++++ INPUT DATA ++++
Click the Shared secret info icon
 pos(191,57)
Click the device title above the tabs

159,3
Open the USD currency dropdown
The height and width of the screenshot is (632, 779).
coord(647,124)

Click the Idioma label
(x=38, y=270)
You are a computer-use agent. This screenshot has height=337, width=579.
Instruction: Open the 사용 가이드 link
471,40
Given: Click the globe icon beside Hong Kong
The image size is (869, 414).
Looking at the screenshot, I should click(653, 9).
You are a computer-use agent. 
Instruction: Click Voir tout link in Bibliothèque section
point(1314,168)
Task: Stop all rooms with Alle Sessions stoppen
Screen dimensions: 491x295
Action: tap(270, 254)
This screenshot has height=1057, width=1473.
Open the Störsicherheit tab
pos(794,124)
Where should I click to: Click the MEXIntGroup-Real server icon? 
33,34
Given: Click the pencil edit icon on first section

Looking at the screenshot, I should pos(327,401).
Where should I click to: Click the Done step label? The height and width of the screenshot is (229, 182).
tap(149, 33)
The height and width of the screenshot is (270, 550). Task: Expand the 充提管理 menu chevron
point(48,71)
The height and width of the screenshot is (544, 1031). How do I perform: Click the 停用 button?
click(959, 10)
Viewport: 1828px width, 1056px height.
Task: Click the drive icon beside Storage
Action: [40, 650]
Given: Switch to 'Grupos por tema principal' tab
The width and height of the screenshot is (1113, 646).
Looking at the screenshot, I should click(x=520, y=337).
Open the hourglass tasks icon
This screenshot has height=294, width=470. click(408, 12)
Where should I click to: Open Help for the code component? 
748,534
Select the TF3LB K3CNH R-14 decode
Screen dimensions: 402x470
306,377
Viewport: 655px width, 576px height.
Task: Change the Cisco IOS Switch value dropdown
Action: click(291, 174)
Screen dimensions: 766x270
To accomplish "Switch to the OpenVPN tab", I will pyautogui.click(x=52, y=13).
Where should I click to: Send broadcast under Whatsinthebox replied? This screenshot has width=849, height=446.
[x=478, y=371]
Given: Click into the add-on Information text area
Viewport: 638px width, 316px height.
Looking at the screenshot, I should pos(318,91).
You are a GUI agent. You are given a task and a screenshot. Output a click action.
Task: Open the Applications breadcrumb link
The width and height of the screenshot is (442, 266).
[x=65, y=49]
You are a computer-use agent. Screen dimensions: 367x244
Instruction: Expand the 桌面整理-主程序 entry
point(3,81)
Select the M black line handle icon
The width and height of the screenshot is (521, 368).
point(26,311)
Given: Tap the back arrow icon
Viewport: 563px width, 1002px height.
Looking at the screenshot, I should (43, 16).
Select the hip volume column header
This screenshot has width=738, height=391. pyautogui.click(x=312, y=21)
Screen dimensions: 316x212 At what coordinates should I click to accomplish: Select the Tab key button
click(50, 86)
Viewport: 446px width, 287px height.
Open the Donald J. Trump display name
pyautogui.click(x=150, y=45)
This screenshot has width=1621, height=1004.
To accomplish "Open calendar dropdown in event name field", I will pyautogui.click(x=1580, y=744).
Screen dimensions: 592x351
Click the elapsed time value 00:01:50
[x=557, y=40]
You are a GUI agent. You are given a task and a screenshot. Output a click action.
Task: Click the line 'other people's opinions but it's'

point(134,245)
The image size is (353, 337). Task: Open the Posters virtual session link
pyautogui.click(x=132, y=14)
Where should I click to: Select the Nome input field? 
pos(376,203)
++++
### TASK
Reproduce the listing above with every "Instruction" changed to "Command" and everything else left as it is.

### THE OUTPUT
Click the Shared secret info icon
 pos(191,57)
Click the device title above the tabs

159,3
Open the USD currency dropdown
The height and width of the screenshot is (632, 779).
coord(647,124)

Click the Idioma label
(x=38, y=270)
You are a computer-use agent. This screenshot has height=337, width=579.
Command: Open the 사용 가이드 link
471,40
Given: Click the globe icon beside Hong Kong
The image size is (869, 414).
Looking at the screenshot, I should click(653, 9).
You are a computer-use agent. 
Command: Click Voir tout link in Bibliothèque section
point(1314,168)
Task: Stop all rooms with Alle Sessions stoppen
Screen dimensions: 491x295
Action: tap(270, 254)
This screenshot has height=1057, width=1473.
Open the Störsicherheit tab
pos(794,124)
Where should I click to: Click the MEXIntGroup-Real server icon? 
33,34
Given: Click the pencil edit icon on first section

Looking at the screenshot, I should pos(327,401).
Where should I click to: Click the Done step label? The height and width of the screenshot is (229, 182).
tap(149, 33)
The height and width of the screenshot is (270, 550). Task: Expand the 充提管理 menu chevron
point(48,71)
The height and width of the screenshot is (544, 1031). How do I perform: Click the 停用 button?
click(959, 10)
Viewport: 1828px width, 1056px height.
Task: Click the drive icon beside Storage
Action: [40, 650]
Given: Switch to 'Grupos por tema principal' tab
The width and height of the screenshot is (1113, 646).
Looking at the screenshot, I should click(x=520, y=337).
Open the hourglass tasks icon
This screenshot has height=294, width=470. click(408, 12)
Where should I click to: Open Help for the code component? 
748,534
Select the TF3LB K3CNH R-14 decode
Screen dimensions: 402x470
306,377
Viewport: 655px width, 576px height.
Task: Change the Cisco IOS Switch value dropdown
Action: click(291, 174)
Screen dimensions: 766x270
To accomplish "Switch to the OpenVPN tab", I will pyautogui.click(x=52, y=13).
Where should I click to: Send broadcast under Whatsinthebox replied? This screenshot has width=849, height=446.
[x=478, y=371]
Given: Click into the add-on Information text area
Viewport: 638px width, 316px height.
Looking at the screenshot, I should pos(318,91).
You are a GUI agent. You are given a task and a screenshot. Output a click action.
Task: Open the Applications breadcrumb link
The width and height of the screenshot is (442, 266).
[x=65, y=49]
You are a computer-use agent. Screen dimensions: 367x244
Command: Expand the 桌面整理-主程序 entry
point(3,81)
Select the M black line handle icon
The width and height of the screenshot is (521, 368).
point(26,311)
Given: Tap the back arrow icon
Viewport: 563px width, 1002px height.
Looking at the screenshot, I should (43, 16).
Select the hip volume column header
This screenshot has width=738, height=391. pyautogui.click(x=312, y=21)
Screen dimensions: 316x212 At what coordinates should I click to accomplish: Select the Tab key button
click(50, 86)
Viewport: 446px width, 287px height.
Open the Donald J. Trump display name
pyautogui.click(x=150, y=45)
This screenshot has width=1621, height=1004.
To accomplish "Open calendar dropdown in event name field", I will pyautogui.click(x=1580, y=744).
Screen dimensions: 592x351
Click the elapsed time value 00:01:50
[x=557, y=40]
You are a GUI agent. You are given a task and a screenshot. Output a click action.
Task: Click the line 'other people's opinions but it's'

point(134,245)
The image size is (353, 337). Task: Open the Posters virtual session link
pyautogui.click(x=132, y=14)
Where should I click to: Select the Nome input field? 
pos(376,203)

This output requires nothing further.